Es un hecho demostrado que las mujeres cobramos menos que los hombres. La brecha salarial es la diferencia existente entre el salario medio de los hombres y las mujeres. Existe brecha salarial cuando el valor del trabajo de un hombre y una mujer es el mismo pero el sueldo no. El derecho fundamental a la igualdad de remuneración por género es reconocido desde 1919 por la OIT (Organización Internacional del Trabajo), pero hoy en día, después de 100 años, todavía sigue existiendo.

En Europa para que el salario medio de una mujer sea igual que el que recibe un hombre durante un año, ha de trabajar 418 días; cifra que sobrepasa en 53 los 365 días naturales del año; de manera que de media una mujer debería trabajar hasta el 22 de febrero del año siguiente para igualar el salario masculino.

El origen de la brecha salarial viene de la desigualdad en educación y oportunidades que reciben, hombres y mujeres, en muchas zonas del mundo. Tradicionalmente a la mujer se la asocia con la crianza de los hijos, por lo que ven interrumpida su carrera profesional. No obstante, en España, por poner un ejemplo, llama la atención que las mujeres, sobre todo en cuanto a estudios superiores, estén por encima de los hombres.

La brecha salarial también aparece en la cotización a la Seguridad Social y, por tanto, en las prestaciones que reciben a lo largo de su vida laboral (desempleo, incapacidad temporal) y, en especial, cuando llegan a la edad de jubilación, donde la brecha de género de las pensiones ronda el 35%.

Debe acabarse la discriminación de la mujer en el ámbito laboral. Contratar antes a un varón que a una mujer en edad fértil y con muchas posibilidades de quedarse embarazada porque pueda pedirse un permiso de maternidad y una posterior reducción de jornada, es discriminatorio. Igual que el no considerarlas para que ocupen puestos de responsabilidad por el hecho de ser mujer.

La brecha salarial se ha reducido, pero no se ha erradicado. Los países en los que existen instituciones del mercado de trabajo y políticas en materia de negociación colectiva y salario mínimo, presentan menores diferencias.
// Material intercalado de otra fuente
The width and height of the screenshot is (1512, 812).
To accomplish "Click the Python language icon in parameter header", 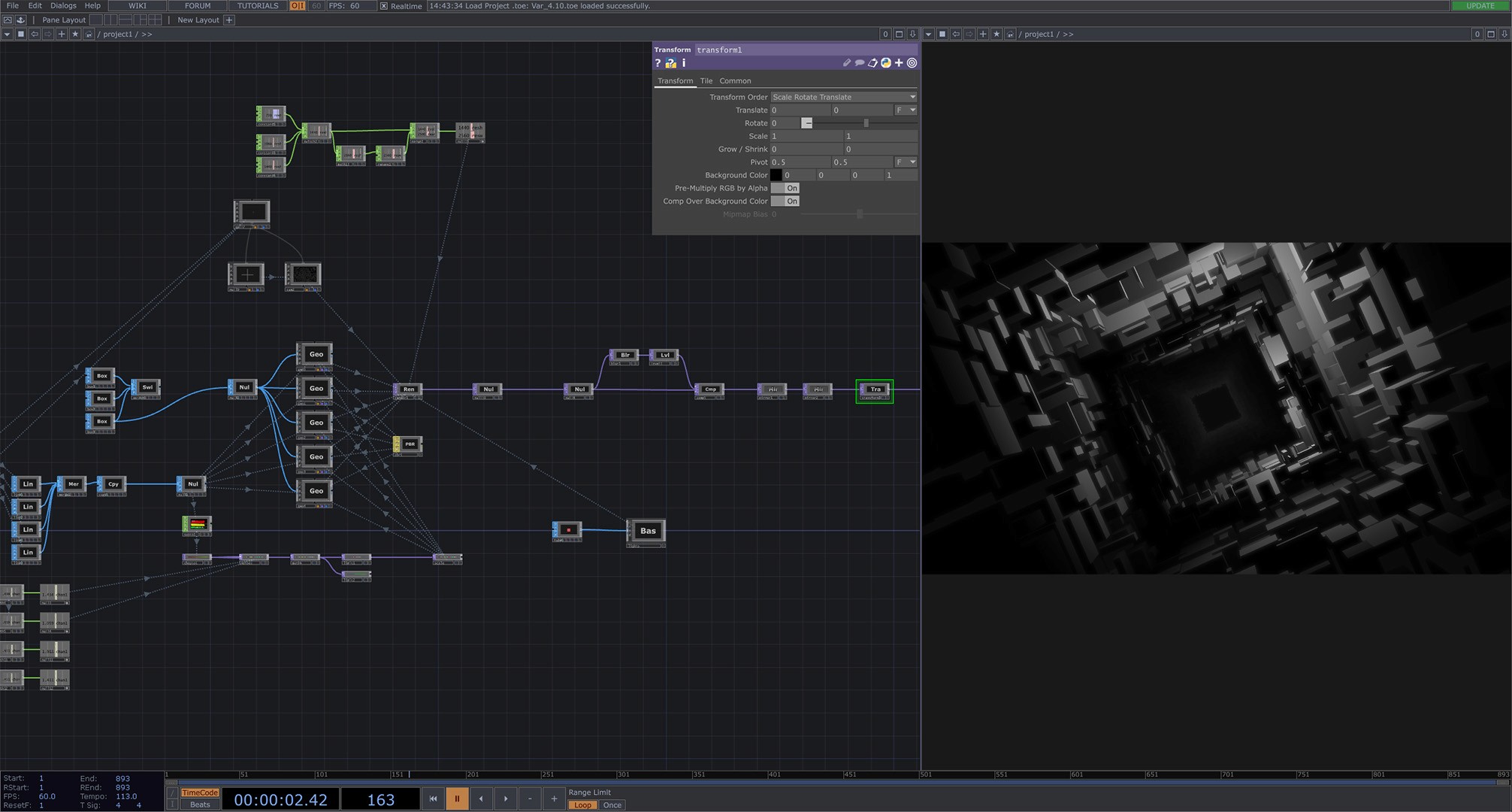I will pos(886,63).
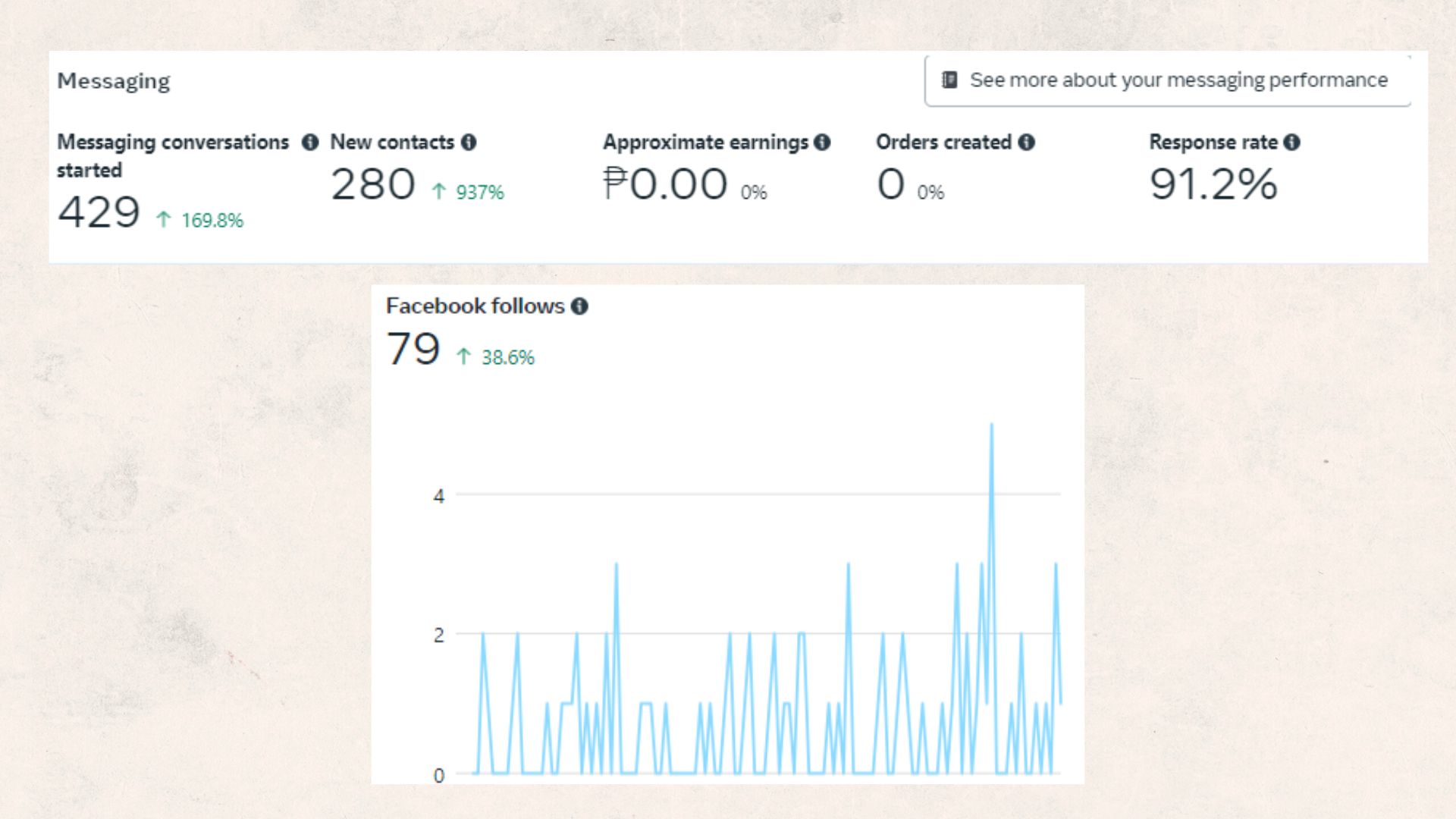1456x819 pixels.
Task: Click the Facebook follows info icon
Action: click(x=579, y=306)
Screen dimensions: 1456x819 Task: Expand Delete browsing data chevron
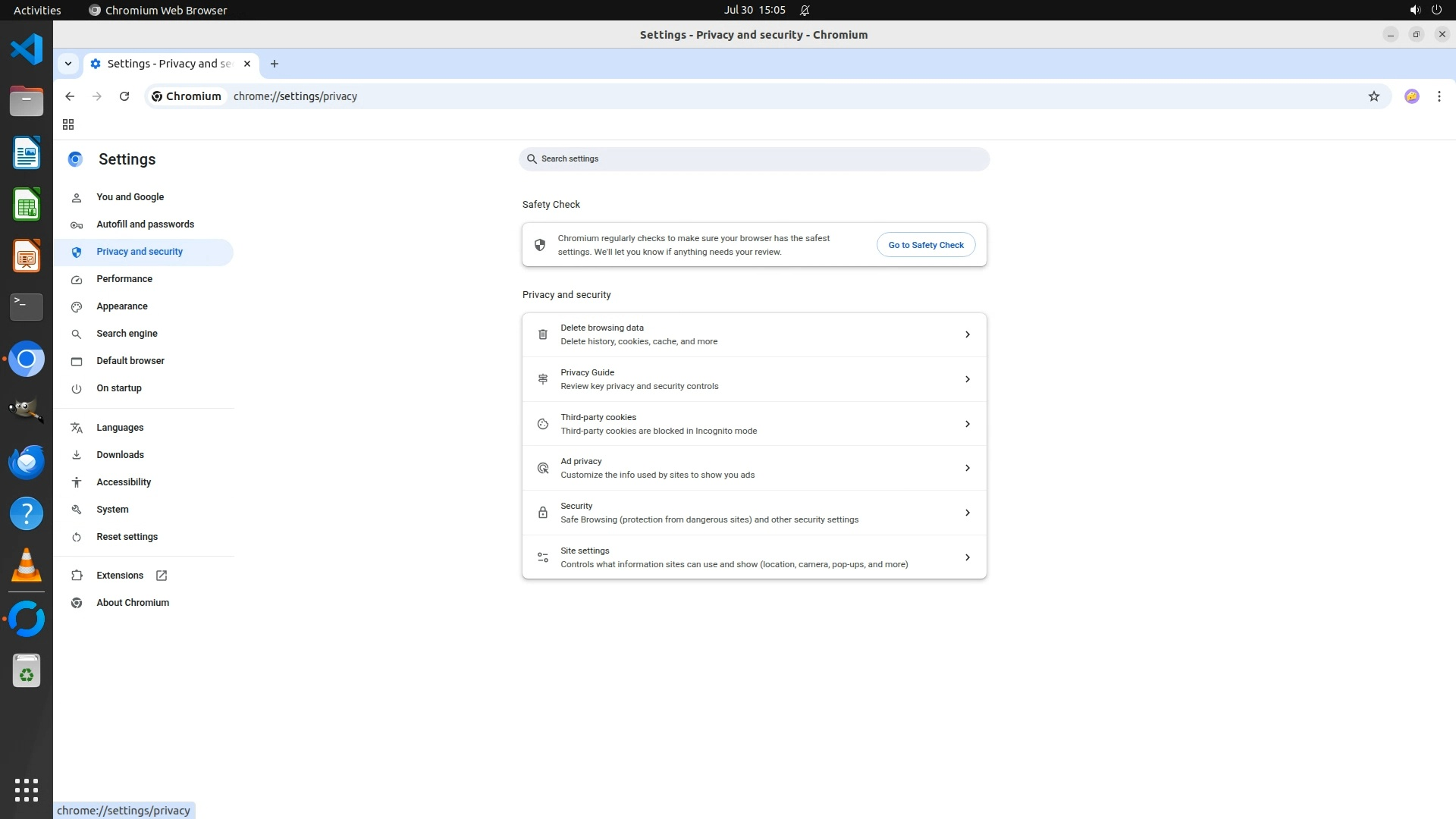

Algunas de las medidas consisten en auditorías salariales; creación de empleos de calidad, con medidas efectivas de conciliación de la vida laboral y familiar; educar y promover la igualdad de género…
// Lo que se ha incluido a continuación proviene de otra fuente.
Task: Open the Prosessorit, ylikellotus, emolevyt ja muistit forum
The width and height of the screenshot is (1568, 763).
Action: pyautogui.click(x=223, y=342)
En definitiva, la brecha salarial es simplemente la punta del iceberg, la manifestación en términos monetarios de un problema en la educación y la cultura, que debe erradicarse educando en igualdad.

Desde la Organización de Mujeres de la Confederación Intersindical trabajamos cada día para que, a través de la coeducación, la erradicación de la brecha salarial de género llegue lo antes posible.